Il campionato di Promozione A si riapre completamente. La vittoria in extremis del Fano sul campo del Villa San Martino, unita al pareggio per 1-1 tra Lunano e Vismara, ha ridisegnato gli equilibri al vertice della classifica. Le due formazioni viaggiano ora appaiate a 50 punti, pronte a contendersi la promozione in Eccellenza in quello che si preannuncia come un testa a testa serrato fino all'ultimo turno.
Il successo ottenuto dai granata negli ultimi minuti di gioco ha consentito un clamoroso recupero: sei lunghezze rimontate in sole sette giornate, un'impresa che ha riportato la formazione di mister Omiccioli in piena corsa per il salto di categoria.
L'allenatore del Fano non nasconde la soddisfazione per un risultato che sembrava quasi impossibile da raggiungere: «Partita sofferta, in un campo difficile e contro una buona squadra. Ci abbiamo creduto fino in fondo nonostante, ripeto, un po' di sofferenza. Magari abbiamo conquistato più di quanto avremmo meritato ma chi riesce a buttare la palla dentro ha sempre ragione».
La rimonta operata nelle ultime settimane rappresenta un'inversione di tendenza significativa rispetto alla situazione di inizio dicembre, quando il distacco sembrava più marcato. Omiccioli stesso ammette di non aver previsto un recupero così rapido: «Sinceramente no. A inizio dicembre, offrimmo una prestazione importante nello scontro diretto di Lunano terminato pari. Non è stato poi semplice vincerle tutte. Sarà altrettanto difficile continuare di questo passo, sia per noi sia per il Lunano. Tante giocano per salvarsi, daranno tutto. Nulla di deciso, mancano nove finali».
Il tecnico granata mostra grande rispetto per gli avversari diretti, riconoscendo la qualità della rosa a disposizione del collega Manfredini: «Stiamo disputando un grandissimo campionato, proprio come sta facendo il Lunano. Non inganni il distacco dalle altre, il torneo è equilibrato. Si può vincere e perdere con tutti. Ci sono squadre attrezzate, società importanti. Il Lunano è una formazione fortissima, allenata da un tecnico bravo come Manfredini, un conoscitore di calcio ed ex giocatore importante ai massimi livelli. Ce la giocheremo fino alla fine».

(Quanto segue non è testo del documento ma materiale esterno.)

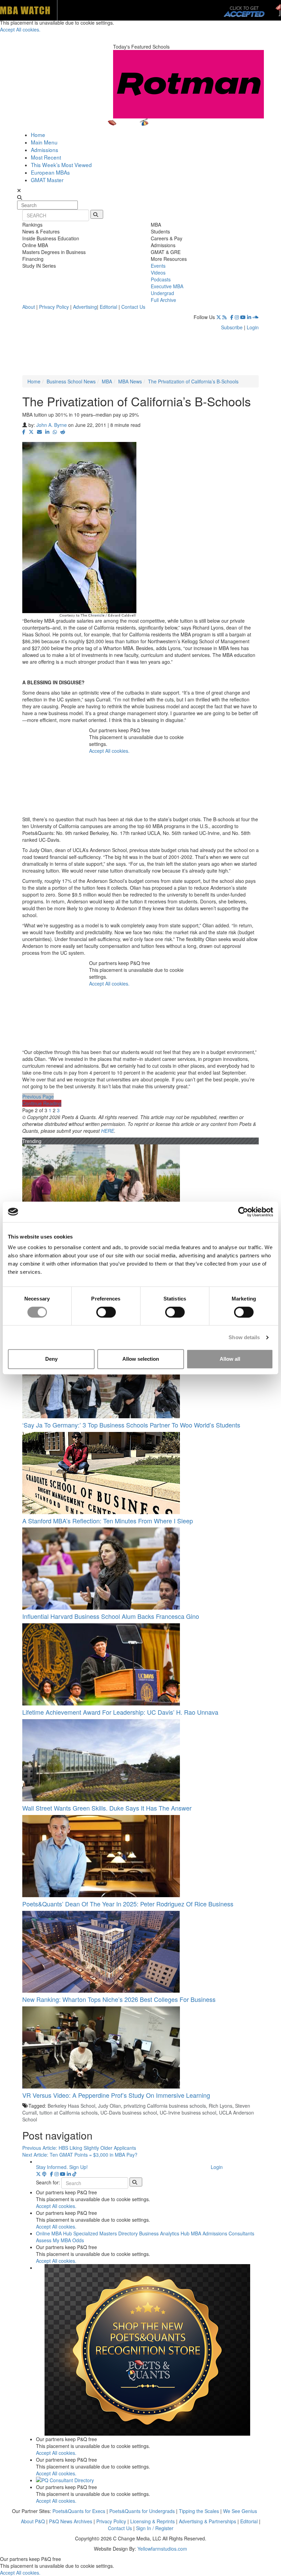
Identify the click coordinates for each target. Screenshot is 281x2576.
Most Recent (46, 157)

Interpellato su quale delle due formazioni possa considerarsi favorita, Omiccioli mantiene un approccio equilibrato: «La favorita sarà quella che riuscirà a vincere il campionato. Noi dovremo essere bravi a lavorare con concentrazione e attenzione. Curando ogni dettaglio. Il Lunano ha giocatori abituati a vincere, penso a Paradisi, Zandri, Germinale, Pagliardini. Noi siamo dello stesso calibro e vedremo».
L'allenatore del Fano, forte dell'esperienza maturata negli anni, ricorda anche l'importanza dei playoff come possibile via alternativa per la promozione: «Parliamo di un'ancora di salvezza da non sottovalutare. Quando vinse il Montecchio, allenavo l'Urbania e riuscimmo comunque a centrare la promozione coi playoff. O penso alla Fermignanese l'anno scorso, quando vincemmo noi della Jesina. Ti giochi tutto in una gara, è vero, ma hai comunque una possibilità in più. Intanto proviamo a vincere il campionato».
Il calendario propone già domenica prossima un impegno insidioso contro il San Costanzo, che si disputerà a Fossombrone. Omiccioli mette in guardia la squadra dai rischi di un eventuale calo di concentrazione: «Una rivale fastidiosa, giocare a Fossombrone potrebbe essere un piccolo vantaggio. Ma vietato sottovalutare un avversario che ha giocatori importanti, diversi contropiedisti. Serviranno umiltà e rispetto».
Con nove partite ancora da disputare, la sfida per la vetta promette emozioni fino all'ultimo minuto. Il campionato ha dimostrato ancora una volta come nulla sia scontato e come le distanze possano essere colmate rapidamente. Fano e Lunano si preparano a una volata finale che terrà con il fiato sospeso tutti gli appassionati della categoria.